The economy may have slumped its way into 2014, but the Federal Reserve's latest economic snapshot shows that all 12 Fed districts are now reporting growth.
The central bank's Beige Book survey, prepared for the policy-setting session at month's end, finds moderate economic growth in the New York, Dallas, Chicago, Minneapolis and San Francisco districts. Other districts are seeing something less, or expansion described as "modest." Growth is described as slower around Boston and Richmond. Even so, most Fed districts are said to be "optimistic about the outlook for growth" as consumers spend more, particularly at the nation's car lots.
Here are some Beige Book highlights:
- All 12 districts have seen slight to moderate job growth since the previous Beige Book, released six weeks earlier.
- Wage pressures have been modest outside of skilled positions, where demand for workers has been strongest. For example, Dallas has experienced the strongest pressure on wages in the energy and construction industries. Generally, wage gains have been lackluster since the recovery began five years ago, as many Americans are aware.
- Car sales remain stronger than other retail sales. The report says Richmond, Atlanta and San Francisco report "robust to very strong auto sales." (Of course, only the Fed knows for sure what the difference is between "robust" and "very strong.")
- Commercial and residential real estate reports are described as "varied across the districts." Home sales have been falling behind year-ago levels in the New York, Boston and St.
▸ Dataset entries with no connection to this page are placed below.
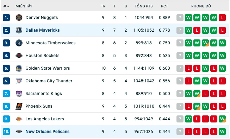Screen dimensions: 230x139
Task: Click the Dallas Mavericks team logo
Action: (x=19, y=30)
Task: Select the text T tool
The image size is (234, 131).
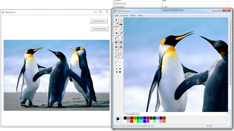Action: [116, 52]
Louis regions. On the other hand, commercial construction has generally been improving, helped by "higher demand and low vacancy rates."
The Federal Open Market Committee, the central bank's monetary policy panel, meets July 29-30.
The findings in the survey are consistent with the comments of Fed Chair Janet Yellen, who wrapped up two days of testimony before Senate and House panels.
"It confirms a lot of the data," says Scott Brown, chief economist with Raymond James & Associates. "You're seeing clear evidence of a rebound, but it's not anything especially strong."
Speaking before lawmakers, Yellen acknowledged that most members of the FOMC expect the first increase in the Fed's key interest rate -- the federal funds rate -- to come next year, depending on how the economic data looks between now and then. She also told lawmakers that slack in the job market will likely dictate a go-slow approach to rate increases, perhaps for years to come.